This week I had the opportunity to hack with my colleagues on Cloud Custodian.
If you are not familiar with Cloud Custodian, it is a control plane that lets you write and easily enforce policies across all your cloud resources. It works with AWS, Azure and GCP.
As part of the setup process you need create a new virtualenv, then create a service principal and finally authenticate your local instance by setting enviornment variables.

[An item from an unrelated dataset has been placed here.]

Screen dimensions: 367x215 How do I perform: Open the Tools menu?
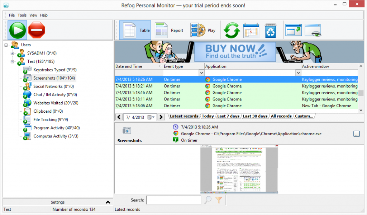click(x=22, y=15)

The easiest way to do this (IMO) is to add these variables to the activate script for your custodian virtualenv. I’ve included directions below dependong on which console you use.
Command Line
Open custodian/scripts/activate.bat and add the following to the end of the file.
REM Azure Service Principal Authentication
set "AZURE_TENANT_ID=<tentant id>"
set "AZURE_SUBSCRIPTION_ID=<subscription id>"
set "AZURE_CLIENT_ID=<client id>"
set "AZURE_CLIENT_SECRET=<secret>"
PowerShell
Open custodian/scripts/activate.ps1 and add the following to the end of the file.
# Azure Service Principal Authentication
$env:AZURE_TENANT_ID="<tentant id>"
$env:AZURE_SUBSCRIPTION_ID="<subscription id>"
$env:AZURE_CLIENT_ID="<client id>"
$env:AZURE_CLIENT_SECRET="<secret>"
Windows Subsystem for Linux (WSL)
Open custodian/bin/activate and add the following to the end of the file.
# Azure Service Principal Authentication
AZURE_TENANT_ID="<tentant id>"
export AZURE_TENANT_ID
AZURE_SUBSCRIPTION_ID="<subscription id>"
export AZURE_SUBSCRIPTION_ID
AZURE_CLIENT_ID="<client id>"
export AZURE_CLIENT_ID
AZURE_CLIENT_SECRET="<secret>"
export AZURE_CLIENT_SECRET
Everytime you activate your custodian virtualenv going forward your Service Prinicipal Authentication will be set!